Léonie's father lived in Paris, and he had brought her when only three years old to the gray stone house and the care of his only sister, Madame Perrin, a childless widow, who gladly received the beautiful little girl to the large shelter of a loving heart. But Léonie never forgot her father. The little creature would sit on her low-cushioned chair and sing to herself, "Mon beau papa! mon beau papa! O comme je t'aime, mon beau papa!" I suppose every tender father appears beautiful to his little child, but Colonel Regnault was indeed a strikingly handsome man, with a perfect grace and dignity of manner which rendered him indispensable to the court of Louis Napoleon, where he had a prominent position on all days of ceremony. Once or twice a year he made his escape from court duties for a brief visit to Léonie, whose love for him grew more intense with years, concentrating in itself all the romance of her enthusiastic nature.
Madame Perrin saw few visitors, and scarcely ever went out except to mass. Every morning her good Louise took Léonie to the girls' school in the old stone mansion which had once been the home of Lamartine, and went every evening to conduct her home again. Of course, Léonie had her inseparable friend, as what school-girl has not, and few lovers are so devoted to each other as were Léonie Regnault and Hélène Duprès. They sat side by side every day in school, and out of school wrote each other long letters, of which they were generally themselves the bearers. Life seems so rich and inexhaustible when it is new—the merest nothing has its poem and history. They had made their first communion together, which was the most important incident hitherto in Léonie's uneventful life. Her father had come down on this occasion, and when she came from the altar he had put aside her white veil and kissed her with tears in his eyes.

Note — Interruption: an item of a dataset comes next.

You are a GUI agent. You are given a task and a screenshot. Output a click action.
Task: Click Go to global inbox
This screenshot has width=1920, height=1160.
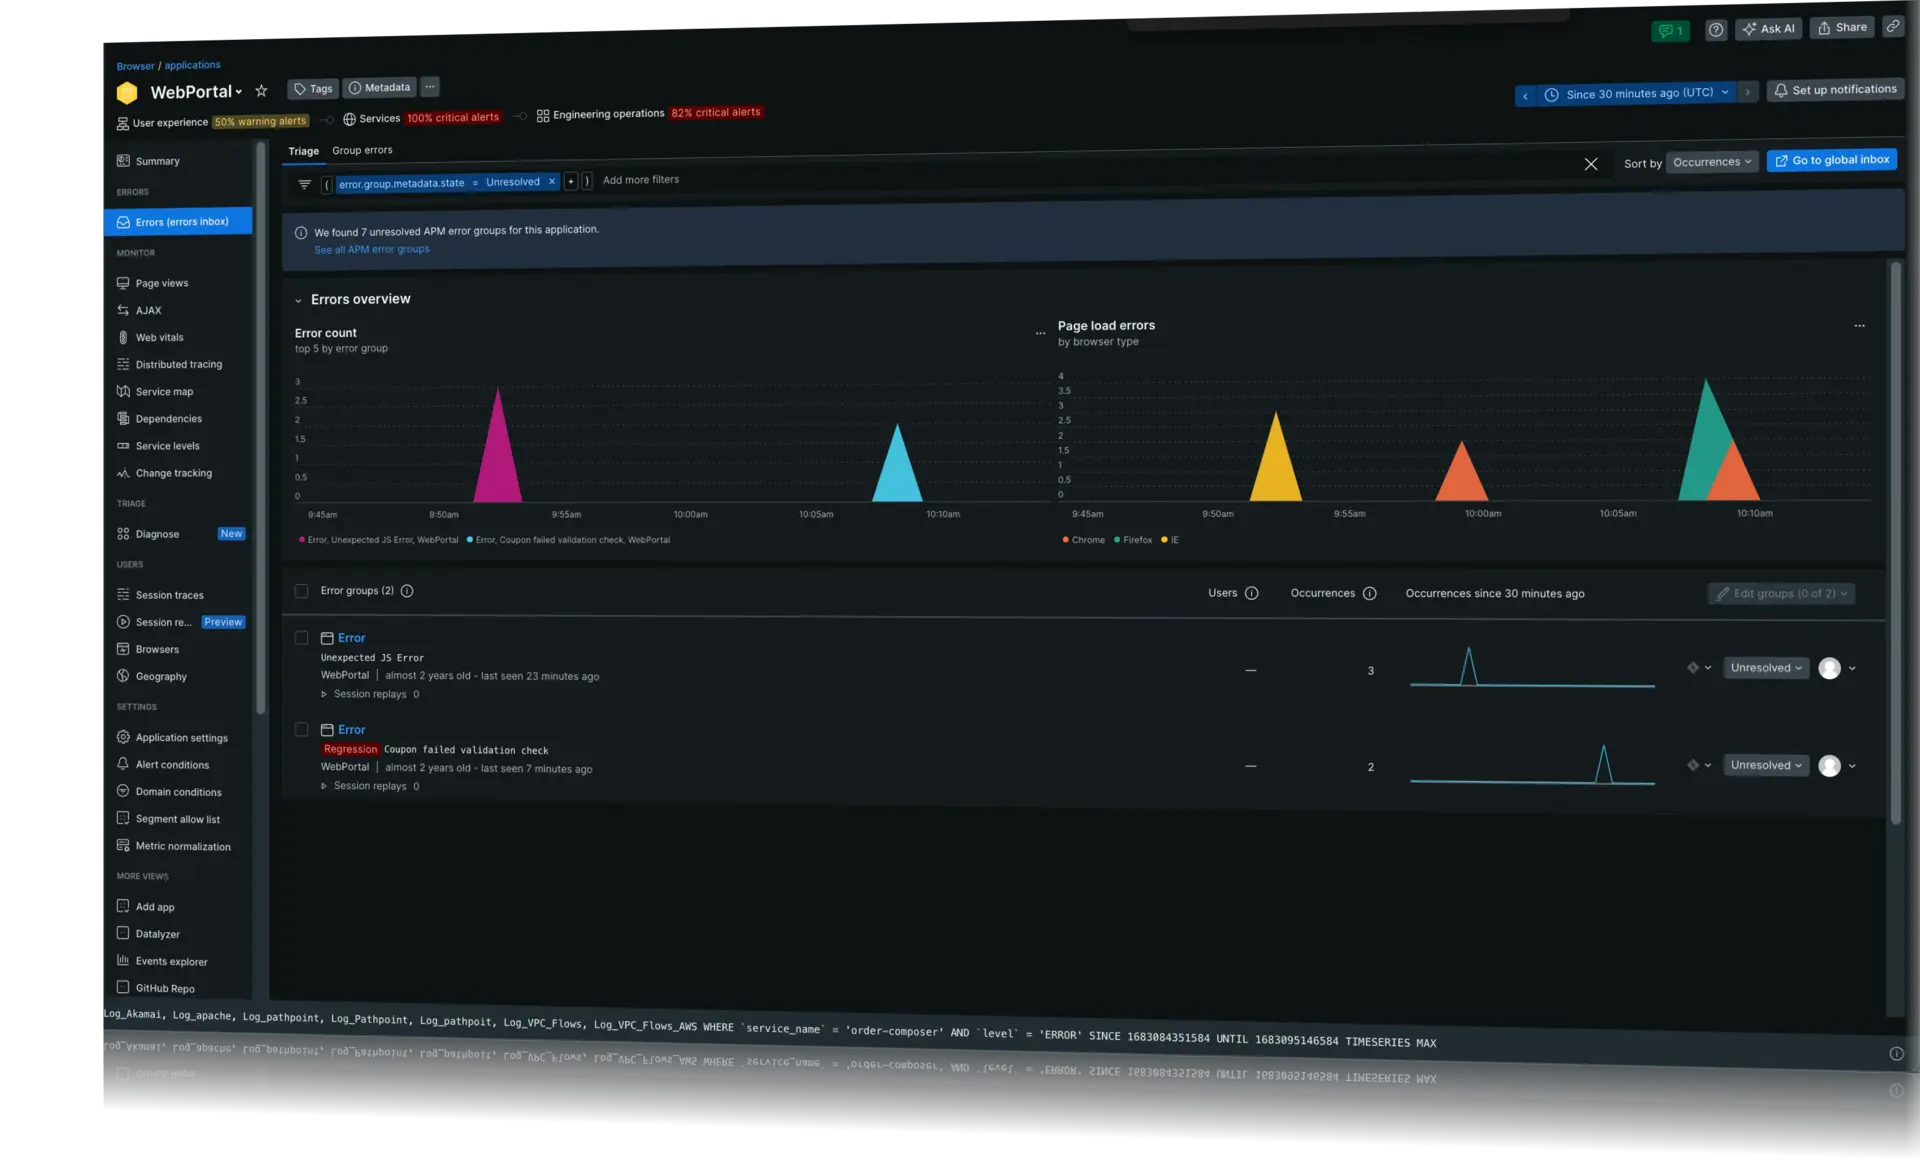(x=1831, y=159)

Léonie had completed her fifteenth year when she was thrown into great excitement by an unexpected piece of news. Her father was about to marry. The future Madame Regnault was a young widow of good family and large fortune. He had taken this step, he said, for Léonie's sake even more than for his own. He wished to have his daughter with him and to cultivate her talents; and how could this be done without a home in Paris? The marriage would take place early in September, and the first week in October he would come for Léonie. He looked forward with delight to having a home for his beautiful beloved child.
It was the last week in September. The rain was falling in a dull dreary way, as it had been falling all day and almost a week of days.
"I wish it would clear up," said Léonie. "I hate to have everything look so dreary just the last week I have to stay."
"Do you ever think, chérie, how dull it will be for me when you are gone? What shall I do without ma chère petite?" asked Madame Perrin tenderly.
"And what shall I do without you, chère maman? I am afraid I shall not like the new mamma that papa has given me. Or perhaps I am only afraid that she will not like me. You are my real mother," taking her hand caressingly. "I wish I could remember my own mother. Why have you never told me anything about her? I have asked you so many times."
"I never was acquainted with your mother. She lived in Paris, you know, and I lived here."
"But you have seen her. Was she beautiful? Am I like her?"
"Yes," said Madame Perrin with a little start—"so much like her that it frightens me." Then more deliberately, in reply to Léonie's astonished eyes, "I mean that it is sad to be reminded of one who is dead."